In more than 90% of cases, EEC is due to missense mutations in the sequence of the TP63 gene (3q27) encoding the TP63 transcription factor that is essential for ectoderm and limb development. These cases correspond to the classical EEC syndrome (EEC type 3) and seem to present some degree of genotype-phenotype correlation. The other cases correspond to EEC syndrome type 1, which shows associated clinical features such as malformedauricles and middle and inner ear malformations, and was mapped to 7q21. EEC type 2 does not exist anymore. EEC syndrome is an autosomal dominant disorder with incomplete penetrance (between 93 and 98%) and variable expression.
The diagnosis is based on clinical examination, X-rays of the limbs and jaw, and, according to the associated features, kidney ultrasound, ophthalmologic examinations, and skin biopsy.
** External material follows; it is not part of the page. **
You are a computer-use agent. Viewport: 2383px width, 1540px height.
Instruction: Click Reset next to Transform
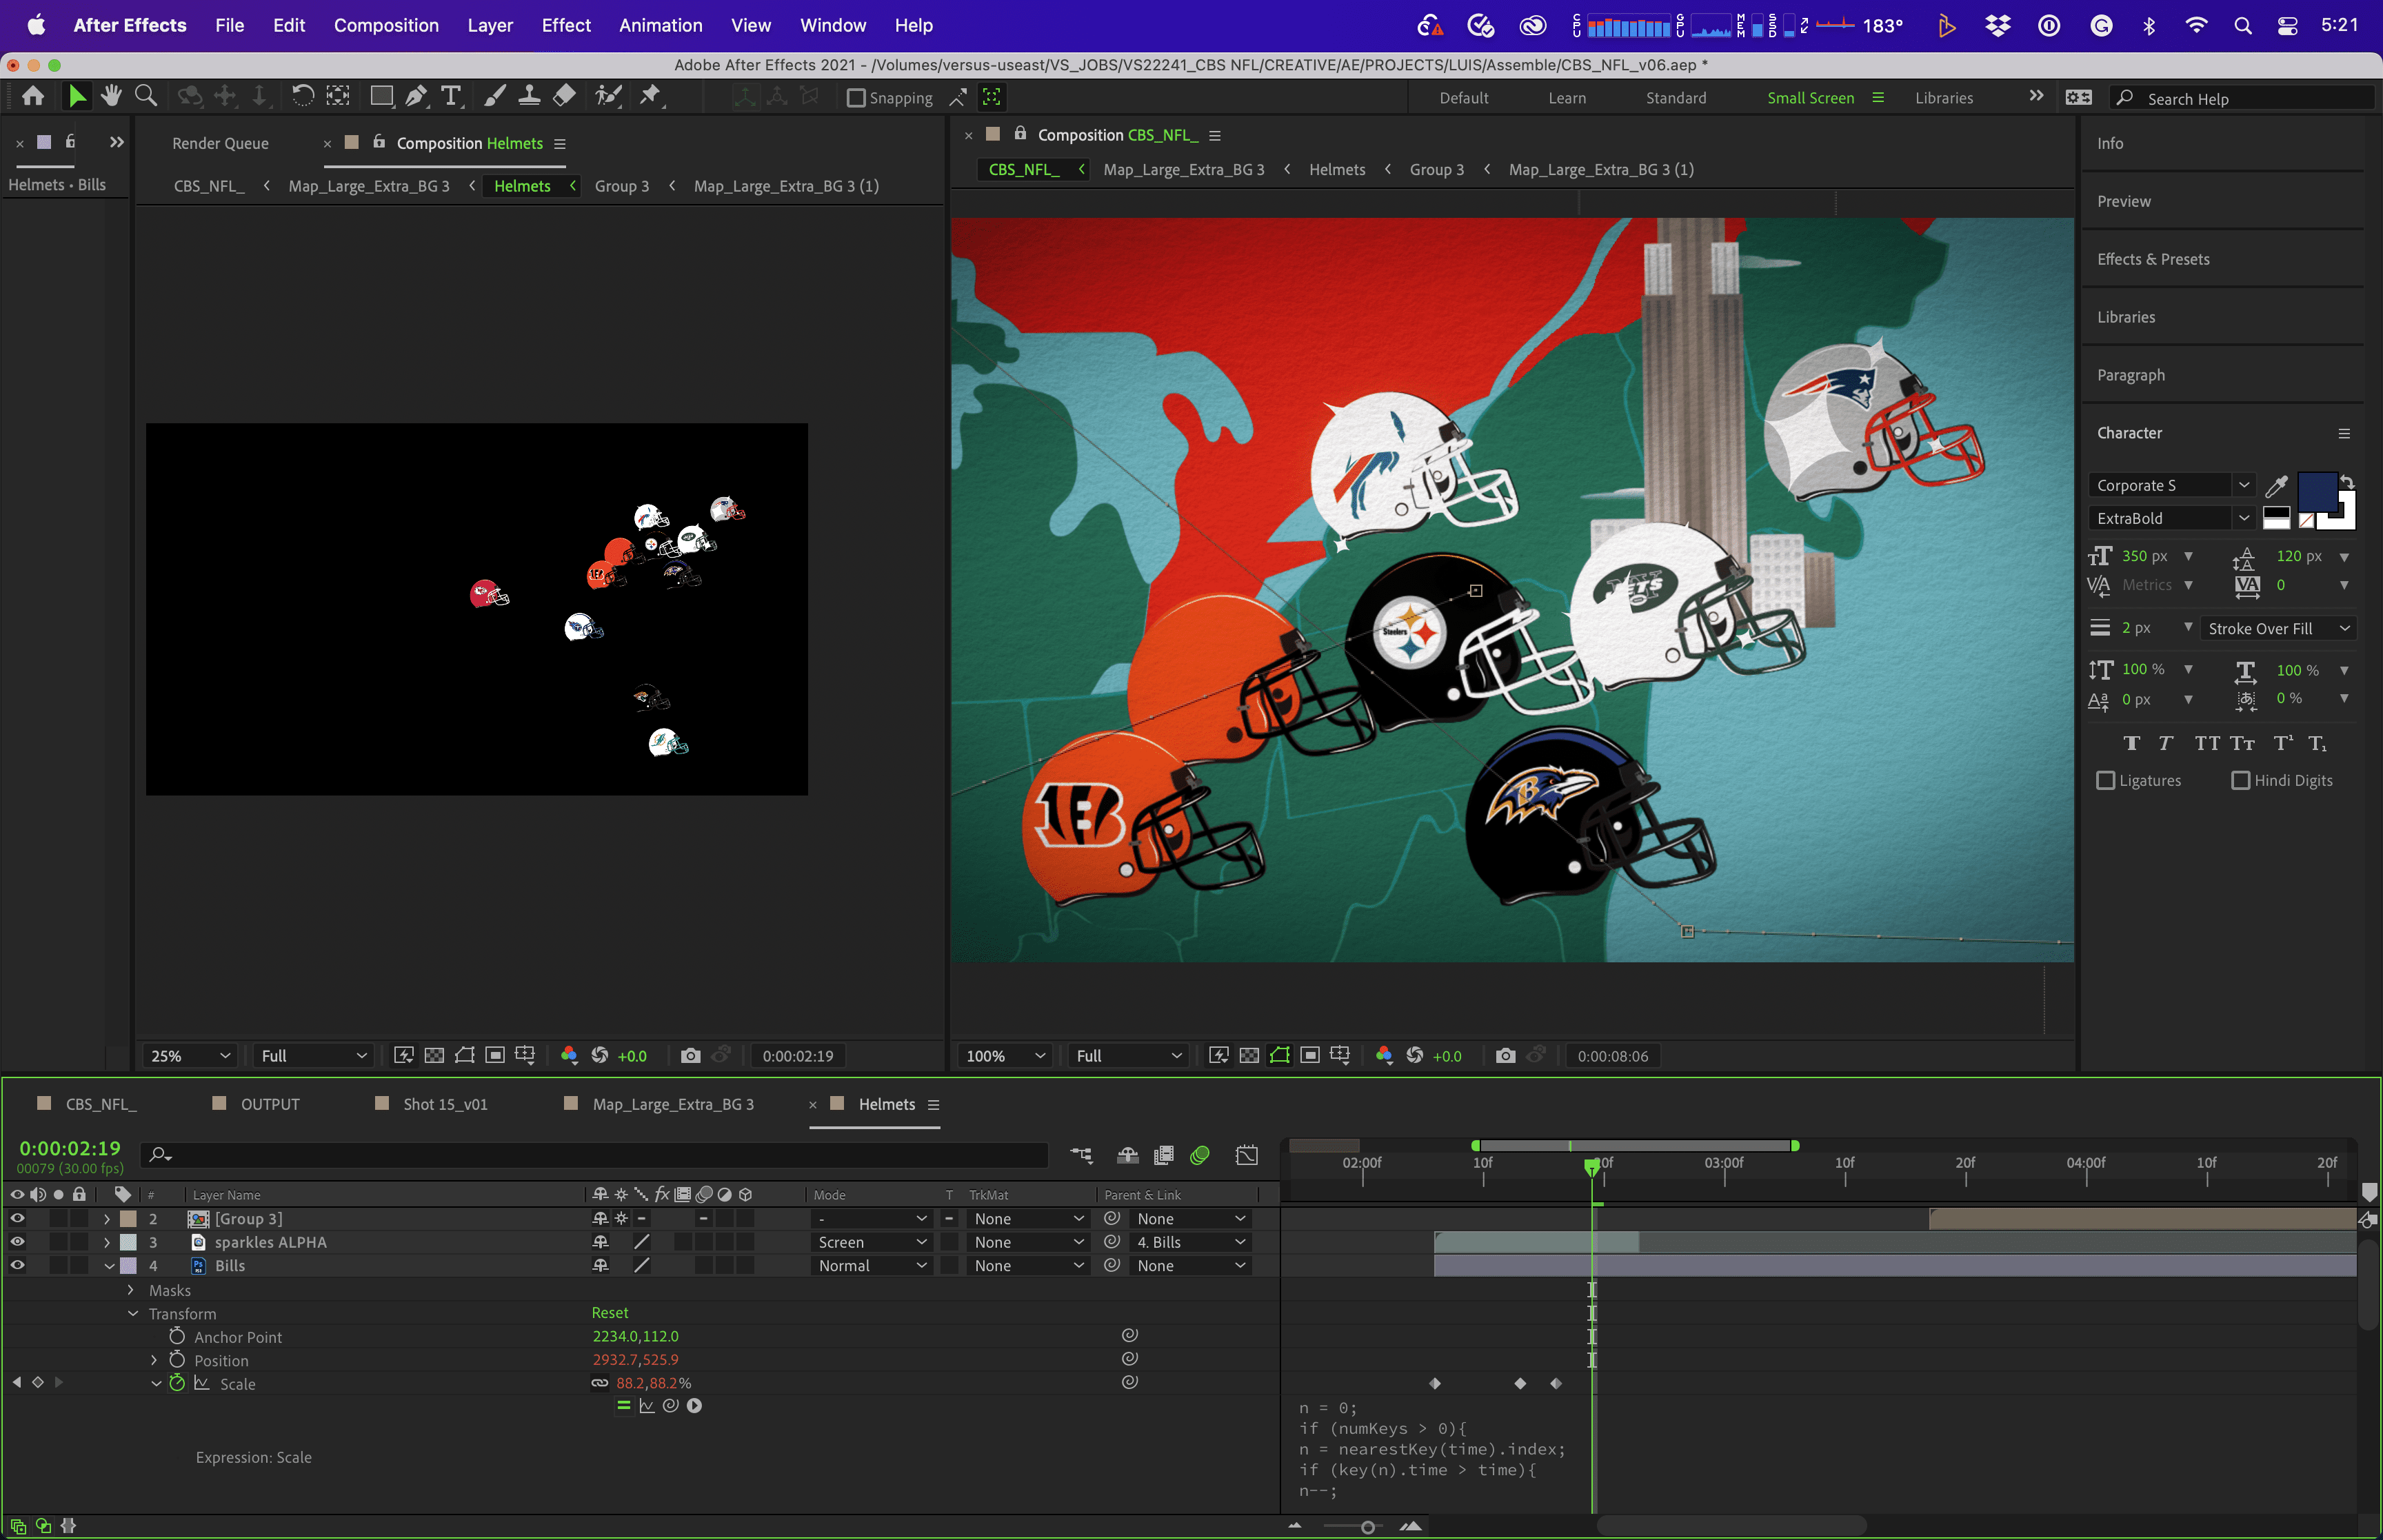click(x=609, y=1313)
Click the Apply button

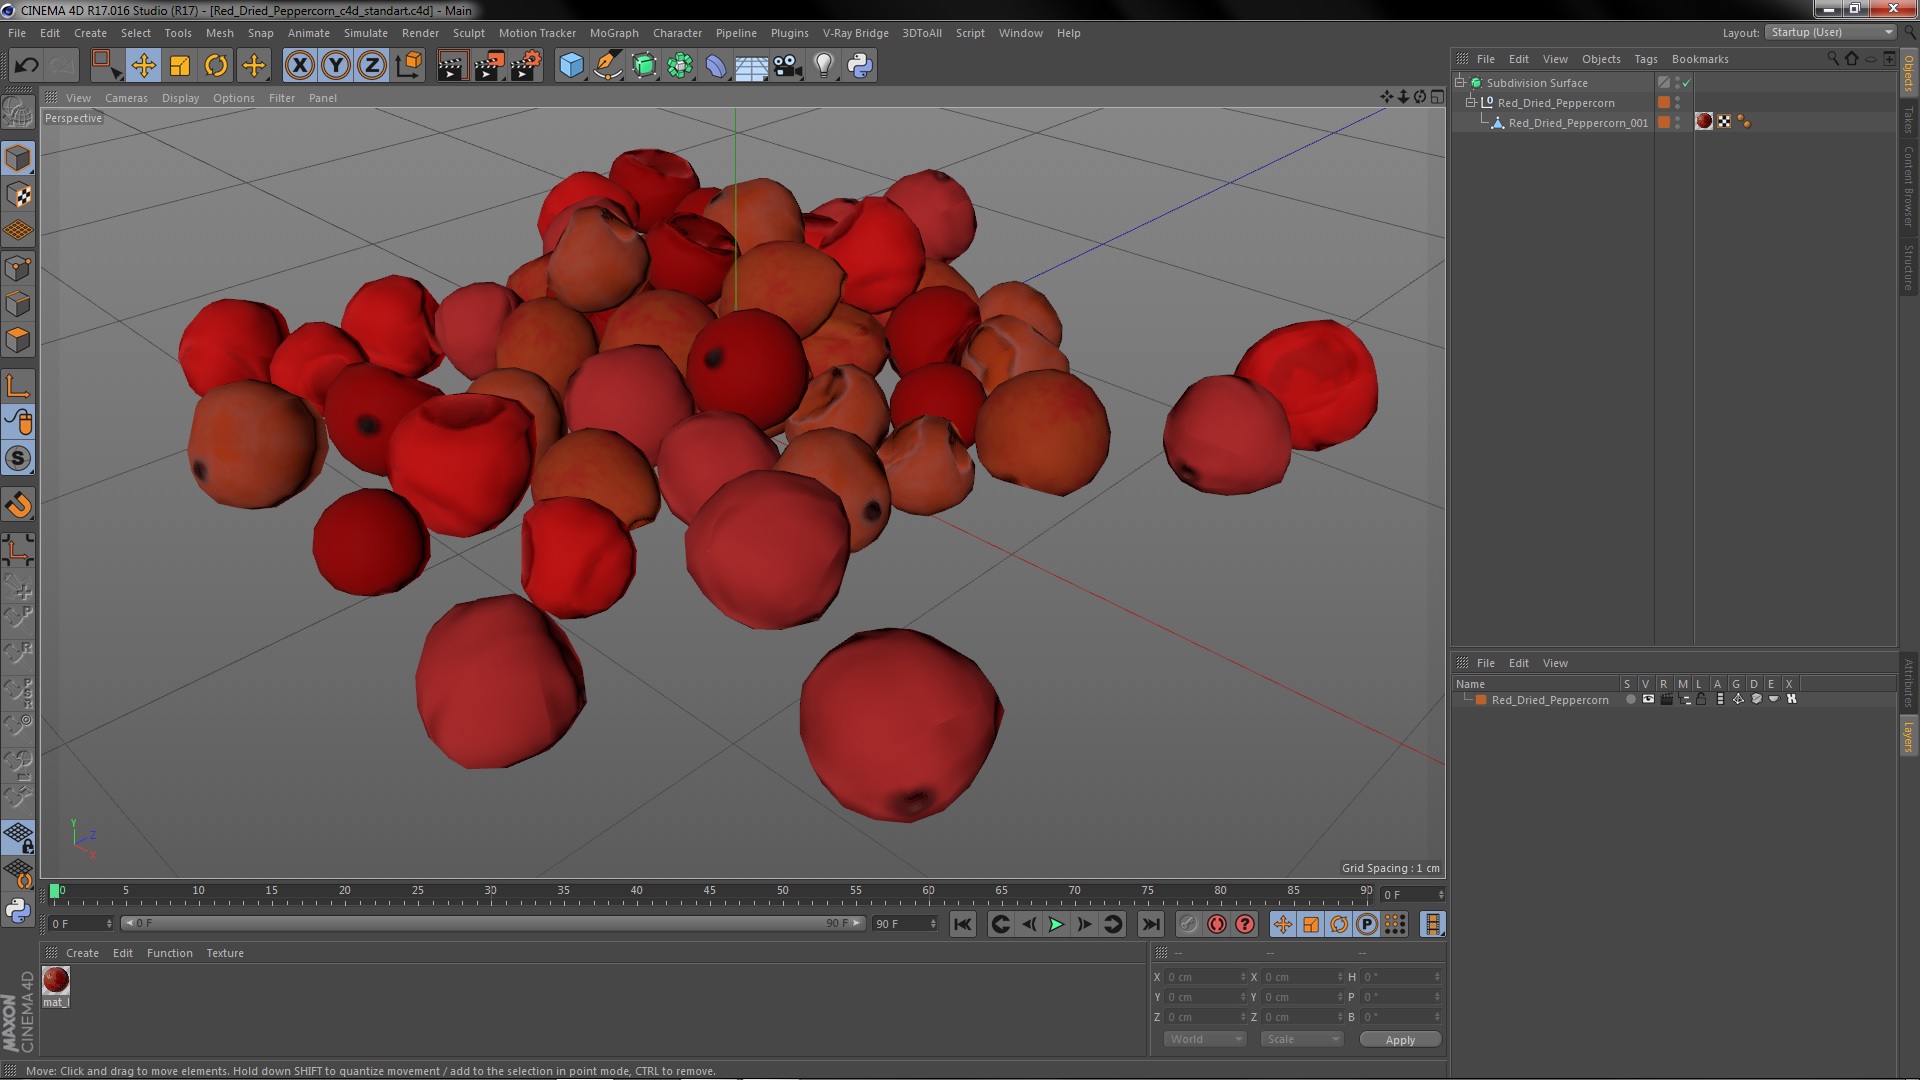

Genetic testing may confirm the diagnosis.
Antenatal diagnosis is based on ultrasonography during the second trimester of pregnancy which may reveal the structural abnormalities. Molecular analysis by chorionic villi sampling or by amniocentesis helps in confirming the diagnosis for families for which the disease-causing mutation was identified.
Genetic counseling should be offered to affected families informing them of the 50% risk an affected person has of transmitting the disease-causing mutation. Due to germline mosaicism, unaffected parents of a child with EEC syndrome have a 4% risk of having another affected child.
Management and treatment
Management is multidisciplinary and requires evaluation by orthopedic, plastic and dental surgeons, ophthalmologists, dermatologists, and speech therapists. Surgery allows correction of orofacial and dental abnormalities and improves the function and appearance of the limbs. Ophthalmologic care (e.g. artificial tears in case of dry eyes) is necessary to avoid complications such as cataract and corneal scarring. Hot temperatures, heavy clothing, and exercise must be avoided in case of hypohidrosis.
Prognosis is good with a near to normal life expectancy. Hypohidrosis (reduction/absence of sweat glands) presents the most life-threatening complications, as it can cause seizures, coma and eventually death when not managed correctly.